▶ [Page text]
◆ ◆ ◆ ◆ ◆ ◆ ◆

If your memberships types have a complex price structure, you might want to consider making use of price sets.

Price sets allow you to set fee structures which include compulsory and optional elements and the ability to make some fees available only for some date ranges. You can also add negative amounts or discounts. Thus it is possible to have a different price for early bird payments or payments in different months. 


There is an important distinction between adding a new membership and renewing a membership. If someone is coming to the end of their membership life-cycle and wants to continue being a member, in most cases they should use CiviMember's renew workflow rather than creating a new membership. Membership up-sell allows contacts to change membership type as part of the renewal process.

In the renewal process, the membership record end date is extended to reflect a new membership period. For example, if your organisation's membership is handled on an annual basis from January through December, an existing end date of December 31, 2010 would be extended to December 31, 2011. CiviCRM calculates the end date extension based on the configuration for the specific membership type being renewed. Note that a members' join date (or Member Since date) is not modified when a membership is renewed, so you always know when the contact first became a member.

◆ ◆ ◆ ◆ ◆ ◆ ◆

▶ [Excerpted data]
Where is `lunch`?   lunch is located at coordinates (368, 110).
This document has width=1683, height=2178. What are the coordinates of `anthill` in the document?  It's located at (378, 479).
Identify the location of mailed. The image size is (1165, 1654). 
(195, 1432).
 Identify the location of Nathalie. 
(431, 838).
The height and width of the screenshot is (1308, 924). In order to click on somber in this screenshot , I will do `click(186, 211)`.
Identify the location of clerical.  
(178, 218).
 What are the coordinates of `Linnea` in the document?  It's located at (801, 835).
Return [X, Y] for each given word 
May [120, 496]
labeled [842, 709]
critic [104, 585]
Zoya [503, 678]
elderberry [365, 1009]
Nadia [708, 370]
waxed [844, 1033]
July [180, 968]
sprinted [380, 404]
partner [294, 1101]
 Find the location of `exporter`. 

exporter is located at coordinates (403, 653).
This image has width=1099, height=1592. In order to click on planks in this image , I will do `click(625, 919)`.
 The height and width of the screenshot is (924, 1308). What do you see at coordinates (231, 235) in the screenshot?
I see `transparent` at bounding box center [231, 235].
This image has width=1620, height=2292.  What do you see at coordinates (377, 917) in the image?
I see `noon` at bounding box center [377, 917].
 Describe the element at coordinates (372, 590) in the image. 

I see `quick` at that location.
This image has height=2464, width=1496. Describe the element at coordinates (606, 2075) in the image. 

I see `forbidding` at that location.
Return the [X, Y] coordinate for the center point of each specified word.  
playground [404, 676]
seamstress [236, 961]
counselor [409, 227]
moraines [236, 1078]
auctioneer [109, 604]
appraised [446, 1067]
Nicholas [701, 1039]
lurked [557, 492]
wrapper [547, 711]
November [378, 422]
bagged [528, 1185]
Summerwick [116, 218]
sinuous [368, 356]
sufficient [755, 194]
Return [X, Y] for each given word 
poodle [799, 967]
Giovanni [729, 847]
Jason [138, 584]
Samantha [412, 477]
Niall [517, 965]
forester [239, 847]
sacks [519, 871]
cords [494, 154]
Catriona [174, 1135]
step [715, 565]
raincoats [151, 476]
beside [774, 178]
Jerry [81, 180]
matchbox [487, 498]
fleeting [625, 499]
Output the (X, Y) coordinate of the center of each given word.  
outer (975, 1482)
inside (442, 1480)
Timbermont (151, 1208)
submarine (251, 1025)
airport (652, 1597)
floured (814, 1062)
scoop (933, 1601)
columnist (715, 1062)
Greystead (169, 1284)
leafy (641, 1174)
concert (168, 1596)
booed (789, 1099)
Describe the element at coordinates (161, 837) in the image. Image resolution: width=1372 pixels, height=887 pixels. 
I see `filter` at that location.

◆ ◆ ◆ ◆ ◆ ◆ ◆

▶ [Task directions]
Quote everything in the CiviCRM membership text above, from "In the renewal" down to "became a member.".

▶ [Answer box]
In the renewal process, the membership record end date is extended to reflect a new membership period. For example, if your organisation's membership is handled on an annual basis from January through December, an existing end date of December 31, 2010 would be extended to December 31, 2011. CiviCRM calculates the end date extension based on the configuration for the specific membership type being renewed. Note that a members' join date (or Member Since date) is not modified when a membership is renewed, so you always know when the contact first became a member.